▸ **What you should do**
Below are entries to return in full. Keep each one exact.
__________
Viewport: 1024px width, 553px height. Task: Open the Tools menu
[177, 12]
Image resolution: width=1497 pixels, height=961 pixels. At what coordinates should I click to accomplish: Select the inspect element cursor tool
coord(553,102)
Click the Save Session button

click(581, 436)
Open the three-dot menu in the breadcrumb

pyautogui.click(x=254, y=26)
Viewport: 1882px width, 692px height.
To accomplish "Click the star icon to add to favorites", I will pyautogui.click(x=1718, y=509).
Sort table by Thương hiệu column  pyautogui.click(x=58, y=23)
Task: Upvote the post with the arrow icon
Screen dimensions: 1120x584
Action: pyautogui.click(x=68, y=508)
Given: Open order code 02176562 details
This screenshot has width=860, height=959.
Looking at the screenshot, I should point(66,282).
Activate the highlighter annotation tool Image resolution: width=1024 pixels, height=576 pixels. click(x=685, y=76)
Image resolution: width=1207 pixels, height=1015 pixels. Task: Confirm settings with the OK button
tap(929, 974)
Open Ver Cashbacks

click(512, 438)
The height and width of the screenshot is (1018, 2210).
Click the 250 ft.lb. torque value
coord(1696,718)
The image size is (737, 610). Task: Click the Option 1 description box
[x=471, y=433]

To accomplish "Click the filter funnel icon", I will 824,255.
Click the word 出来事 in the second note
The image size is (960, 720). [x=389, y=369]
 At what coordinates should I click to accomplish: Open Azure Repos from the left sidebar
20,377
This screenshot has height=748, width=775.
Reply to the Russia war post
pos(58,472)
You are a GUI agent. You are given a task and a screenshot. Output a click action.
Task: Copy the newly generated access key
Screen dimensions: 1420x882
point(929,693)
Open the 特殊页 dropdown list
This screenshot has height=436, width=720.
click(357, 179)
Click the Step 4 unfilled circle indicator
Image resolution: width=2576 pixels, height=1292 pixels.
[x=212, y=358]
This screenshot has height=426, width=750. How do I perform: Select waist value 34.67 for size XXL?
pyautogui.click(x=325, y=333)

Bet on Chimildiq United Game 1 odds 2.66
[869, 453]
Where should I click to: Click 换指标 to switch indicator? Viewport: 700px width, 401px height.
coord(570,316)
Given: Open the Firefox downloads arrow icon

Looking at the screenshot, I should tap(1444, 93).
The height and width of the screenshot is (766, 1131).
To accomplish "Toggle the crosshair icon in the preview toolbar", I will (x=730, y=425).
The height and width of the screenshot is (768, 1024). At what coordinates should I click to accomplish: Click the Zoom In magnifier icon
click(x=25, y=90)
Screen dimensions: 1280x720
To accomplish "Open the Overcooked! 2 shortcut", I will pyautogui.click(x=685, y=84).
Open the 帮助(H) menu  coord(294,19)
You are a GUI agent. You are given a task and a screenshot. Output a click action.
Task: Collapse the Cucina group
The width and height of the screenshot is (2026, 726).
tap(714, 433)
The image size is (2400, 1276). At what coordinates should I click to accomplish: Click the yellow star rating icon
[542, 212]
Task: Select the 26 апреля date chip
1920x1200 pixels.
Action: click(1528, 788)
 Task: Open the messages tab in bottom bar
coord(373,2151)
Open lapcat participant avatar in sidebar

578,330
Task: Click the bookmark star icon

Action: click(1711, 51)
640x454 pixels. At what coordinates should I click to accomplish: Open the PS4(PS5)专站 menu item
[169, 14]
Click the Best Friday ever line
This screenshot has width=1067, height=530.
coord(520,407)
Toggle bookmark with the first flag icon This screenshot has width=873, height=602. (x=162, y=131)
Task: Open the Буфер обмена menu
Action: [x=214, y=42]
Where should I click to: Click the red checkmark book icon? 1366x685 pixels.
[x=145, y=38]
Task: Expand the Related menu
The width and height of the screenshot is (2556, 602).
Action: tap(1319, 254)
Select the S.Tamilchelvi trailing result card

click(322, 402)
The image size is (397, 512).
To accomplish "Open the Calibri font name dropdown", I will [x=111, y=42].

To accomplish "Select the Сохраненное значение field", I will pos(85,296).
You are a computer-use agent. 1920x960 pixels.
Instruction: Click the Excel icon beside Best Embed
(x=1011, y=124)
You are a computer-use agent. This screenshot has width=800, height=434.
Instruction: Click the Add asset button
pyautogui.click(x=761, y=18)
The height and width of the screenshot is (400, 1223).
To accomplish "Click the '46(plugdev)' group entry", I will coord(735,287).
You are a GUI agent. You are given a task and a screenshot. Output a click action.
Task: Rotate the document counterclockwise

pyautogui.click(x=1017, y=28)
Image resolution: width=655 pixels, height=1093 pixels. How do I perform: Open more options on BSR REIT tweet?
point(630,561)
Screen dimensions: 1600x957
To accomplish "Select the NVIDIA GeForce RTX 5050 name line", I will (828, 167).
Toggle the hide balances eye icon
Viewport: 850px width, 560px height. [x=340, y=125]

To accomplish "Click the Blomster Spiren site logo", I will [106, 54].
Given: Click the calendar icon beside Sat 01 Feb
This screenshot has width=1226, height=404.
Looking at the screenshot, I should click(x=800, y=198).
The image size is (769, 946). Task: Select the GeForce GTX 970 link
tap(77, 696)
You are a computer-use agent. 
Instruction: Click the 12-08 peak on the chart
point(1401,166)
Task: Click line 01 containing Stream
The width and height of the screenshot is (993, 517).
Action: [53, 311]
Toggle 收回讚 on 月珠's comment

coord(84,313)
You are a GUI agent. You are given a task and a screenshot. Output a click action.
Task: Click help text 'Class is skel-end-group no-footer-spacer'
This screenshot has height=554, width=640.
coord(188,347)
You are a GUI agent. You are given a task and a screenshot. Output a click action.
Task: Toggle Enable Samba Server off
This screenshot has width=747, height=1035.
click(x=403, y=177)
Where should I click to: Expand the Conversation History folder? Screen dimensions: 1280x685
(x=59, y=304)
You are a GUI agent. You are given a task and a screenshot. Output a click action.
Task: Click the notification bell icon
__________
▸ **Finished exercise**
Viewport: 1024px width, 553px height. Task: Open the Tools menu
[177, 12]
Image resolution: width=1497 pixels, height=961 pixels. At what coordinates should I click to accomplish: Select the inspect element cursor tool
coord(553,102)
Click the Save Session button

click(581, 436)
Open the three-dot menu in the breadcrumb

pyautogui.click(x=254, y=26)
Viewport: 1882px width, 692px height.
To accomplish "Click the star icon to add to favorites", I will pyautogui.click(x=1718, y=509).
Sort table by Thương hiệu column  pyautogui.click(x=58, y=23)
Task: Upvote the post with the arrow icon
Screen dimensions: 1120x584
Action: pyautogui.click(x=68, y=508)
Given: Open order code 02176562 details
This screenshot has width=860, height=959.
Looking at the screenshot, I should point(66,282).
Activate the highlighter annotation tool Image resolution: width=1024 pixels, height=576 pixels. click(x=685, y=76)
Image resolution: width=1207 pixels, height=1015 pixels. Task: Confirm settings with the OK button
tap(929, 974)
Open Ver Cashbacks

click(512, 438)
The height and width of the screenshot is (1018, 2210).
Click the 250 ft.lb. torque value
coord(1696,718)
The image size is (737, 610). Task: Click the Option 1 description box
[x=471, y=433]

To accomplish "Click the filter funnel icon", I will 824,255.
Click the word 出来事 in the second note
The image size is (960, 720). [x=389, y=369]
 At what coordinates should I click to accomplish: Open Azure Repos from the left sidebar
20,377
This screenshot has height=748, width=775.
Reply to the Russia war post
pos(58,472)
You are a GUI agent. You are given a task and a screenshot. Output a click action.
Task: Copy the newly generated access key
Screen dimensions: 1420x882
point(929,693)
Open the 特殊页 dropdown list
This screenshot has height=436, width=720.
click(357, 179)
Click the Step 4 unfilled circle indicator
Image resolution: width=2576 pixels, height=1292 pixels.
[x=212, y=358]
This screenshot has height=426, width=750. How do I perform: Select waist value 34.67 for size XXL?
pyautogui.click(x=325, y=333)

Bet on Chimildiq United Game 1 odds 2.66
[869, 453]
Where should I click to: Click 换指标 to switch indicator? Viewport: 700px width, 401px height.
coord(570,316)
Given: Open the Firefox downloads arrow icon

Looking at the screenshot, I should tap(1444, 93).
The height and width of the screenshot is (766, 1131).
To accomplish "Toggle the crosshair icon in the preview toolbar", I will (x=730, y=425).
The height and width of the screenshot is (768, 1024). At what coordinates should I click to accomplish: Click the Zoom In magnifier icon
click(x=25, y=90)
Screen dimensions: 1280x720
To accomplish "Open the Overcooked! 2 shortcut", I will pyautogui.click(x=685, y=84).
Open the 帮助(H) menu  coord(294,19)
You are a GUI agent. You are given a task and a screenshot. Output a click action.
Task: Collapse the Cucina group
The width and height of the screenshot is (2026, 726).
tap(714, 433)
The image size is (2400, 1276). At what coordinates should I click to accomplish: Click the yellow star rating icon
[542, 212]
Task: Select the 26 апреля date chip
1920x1200 pixels.
Action: click(1528, 788)
 Task: Open the messages tab in bottom bar
coord(373,2151)
Open lapcat participant avatar in sidebar

578,330
Task: Click the bookmark star icon

Action: click(1711, 51)
640x454 pixels. At what coordinates should I click to accomplish: Open the PS4(PS5)专站 menu item
[169, 14]
Click the Best Friday ever line
This screenshot has width=1067, height=530.
coord(520,407)
Toggle bookmark with the first flag icon This screenshot has width=873, height=602. (x=162, y=131)
Task: Open the Буфер обмена menu
Action: [x=214, y=42]
Where should I click to: Click the red checkmark book icon? 1366x685 pixels.
[x=145, y=38]
Task: Expand the Related menu
The width and height of the screenshot is (2556, 602).
Action: tap(1319, 254)
Select the S.Tamilchelvi trailing result card

click(322, 402)
The image size is (397, 512).
To accomplish "Open the Calibri font name dropdown", I will [x=111, y=42].

To accomplish "Select the Сохраненное значение field", I will pos(85,296).
You are a computer-use agent. 1920x960 pixels.
Instruction: Click the Excel icon beside Best Embed
(x=1011, y=124)
You are a computer-use agent. This screenshot has width=800, height=434.
Instruction: Click the Add asset button
pyautogui.click(x=761, y=18)
The height and width of the screenshot is (400, 1223).
To accomplish "Click the '46(plugdev)' group entry", I will coord(735,287).
You are a GUI agent. You are given a task and a screenshot. Output a click action.
Task: Rotate the document counterclockwise

pyautogui.click(x=1017, y=28)
Image resolution: width=655 pixels, height=1093 pixels. How do I perform: Open more options on BSR REIT tweet?
point(630,561)
Screen dimensions: 1600x957
To accomplish "Select the NVIDIA GeForce RTX 5050 name line", I will (828, 167).
Toggle the hide balances eye icon
Viewport: 850px width, 560px height. [x=340, y=125]

To accomplish "Click the Blomster Spiren site logo", I will [106, 54].
Given: Click the calendar icon beside Sat 01 Feb
This screenshot has width=1226, height=404.
Looking at the screenshot, I should click(x=800, y=198).
The image size is (769, 946). Task: Select the GeForce GTX 970 link
tap(77, 696)
You are a computer-use agent. 
Instruction: Click the 12-08 peak on the chart
point(1401,166)
Task: Click line 01 containing Stream
The width and height of the screenshot is (993, 517).
Action: [53, 311]
Toggle 收回讚 on 月珠's comment

coord(84,313)
You are a GUI agent. You are given a task and a screenshot. Output a click action.
Task: Click help text 'Class is skel-end-group no-footer-spacer'
This screenshot has height=554, width=640.
coord(188,347)
You are a GUI agent. You are given a task and a screenshot. Output a click action.
Task: Toggle Enable Samba Server off
This screenshot has width=747, height=1035.
click(x=403, y=177)
Where should I click to: Expand the Conversation History folder? Screen dimensions: 1280x685
(x=59, y=304)
You are a GUI agent. You are given a task and a screenshot. Output a click action.
Task: Click the notification bell icon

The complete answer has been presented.